Le dérapage doit avant tout faire du bruit pour rappeler aux spectateurs le danger de tout écart de la pensée, de toute cabriole conceptuelle. Tous les moyens sont alors mis en œuvre pour provoquer l’indignation et la fureur du public, car le dérapage a les odeurs du scandale. L’audimat n’en sera que meilleur. Il suffira pour s’en convaincre de taper le mot «dérapage» dans un champ de recherche pour en voir défiler la longue liste agrémentée de quelques «clash» et autres polémiques futiles.

Avant de renvoyer à des propos considérés comme choquants, le «dérapage» désigne très concrètement, dans le domaine maritime, une ancre qui, faute de prise sur le fond, a pour effet de faire dériver le navire. Voilà donc la raison des remous : si le dérapage est dangereux, c’est que nous sommes tous dans le même bateau. À cet égard, on comprend mieux les cris d’orfraie suscités par tout dérapage. On ne saurait laisser trop longtemps un vaisseau déviant s’engager dans une trajectoire qu’on juge funeste, surtout si l’on se trouve à bord.

Mais à force de rectifier les trajectoires de quelques mauvais pilotes, on a fini par tracer le seul chemin jugé valable, celui de la pensée unique, éclairée par le phare de l’abrutissement et la lumière paradoxale du déni de réalité. Il ne reste plus, en marin consciencieux, qu’à suivre la boussole du politiquement correct.
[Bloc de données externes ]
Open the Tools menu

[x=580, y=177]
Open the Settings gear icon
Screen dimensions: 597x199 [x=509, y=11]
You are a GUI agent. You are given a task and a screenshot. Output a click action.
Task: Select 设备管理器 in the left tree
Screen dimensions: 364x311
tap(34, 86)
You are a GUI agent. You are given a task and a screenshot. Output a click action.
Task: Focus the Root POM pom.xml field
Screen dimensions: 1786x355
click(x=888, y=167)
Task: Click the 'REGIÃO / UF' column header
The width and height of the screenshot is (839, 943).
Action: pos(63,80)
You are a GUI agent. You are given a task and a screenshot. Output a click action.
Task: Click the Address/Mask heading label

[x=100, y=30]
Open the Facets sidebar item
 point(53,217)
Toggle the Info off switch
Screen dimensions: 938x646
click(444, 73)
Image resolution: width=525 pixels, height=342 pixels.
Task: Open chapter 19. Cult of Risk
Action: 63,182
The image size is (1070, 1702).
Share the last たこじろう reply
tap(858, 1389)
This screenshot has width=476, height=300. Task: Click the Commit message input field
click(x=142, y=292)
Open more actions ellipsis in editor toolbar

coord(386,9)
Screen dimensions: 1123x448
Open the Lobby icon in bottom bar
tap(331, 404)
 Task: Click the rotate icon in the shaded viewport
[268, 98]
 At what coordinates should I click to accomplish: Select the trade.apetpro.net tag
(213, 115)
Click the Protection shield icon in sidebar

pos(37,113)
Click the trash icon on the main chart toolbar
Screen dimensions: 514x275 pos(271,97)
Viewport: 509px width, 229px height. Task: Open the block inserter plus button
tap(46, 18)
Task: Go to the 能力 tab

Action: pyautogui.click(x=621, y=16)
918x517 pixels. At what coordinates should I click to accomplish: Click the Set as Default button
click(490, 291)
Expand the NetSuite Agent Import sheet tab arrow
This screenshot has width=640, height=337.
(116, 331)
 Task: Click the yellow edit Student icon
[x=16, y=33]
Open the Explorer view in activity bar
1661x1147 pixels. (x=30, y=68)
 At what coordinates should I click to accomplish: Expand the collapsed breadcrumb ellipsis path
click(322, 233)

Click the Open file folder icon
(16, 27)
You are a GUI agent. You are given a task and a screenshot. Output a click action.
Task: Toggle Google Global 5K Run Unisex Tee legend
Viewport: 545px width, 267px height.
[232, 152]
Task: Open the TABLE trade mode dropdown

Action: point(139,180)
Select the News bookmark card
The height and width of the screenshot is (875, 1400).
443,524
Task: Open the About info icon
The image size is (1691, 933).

À une autre époque, on ne craignait pourtant pas de dévier de sa ligne. Montaigne en fournit un bel exemple dans ses Essais, qu’il considérait lui-même comme une «sorte de marqueterie plus ou moins jointe» : «Je m’égare… mais plutôt par une liberté voulue que par mégarde. Mes idées se suivent, mais parfois de loin ; elles se répondent, mais de façon détournée» écrit-il avant d’ajouter : «j’aime l’allure poétique, à sauts et à gambades» (Livre III, chapitre IX, «De la vanité»). L’égarement en méthode heuristique. La liberté comme principe d’écriture. Le dérapage comme voie d’accès au réel. La pensée n’obéit plus au mode d’une linéarité morne, mais à une esthétique de la surprise qui ne peut que dérouter le lecteur, confortablement installé dans ses certitudes.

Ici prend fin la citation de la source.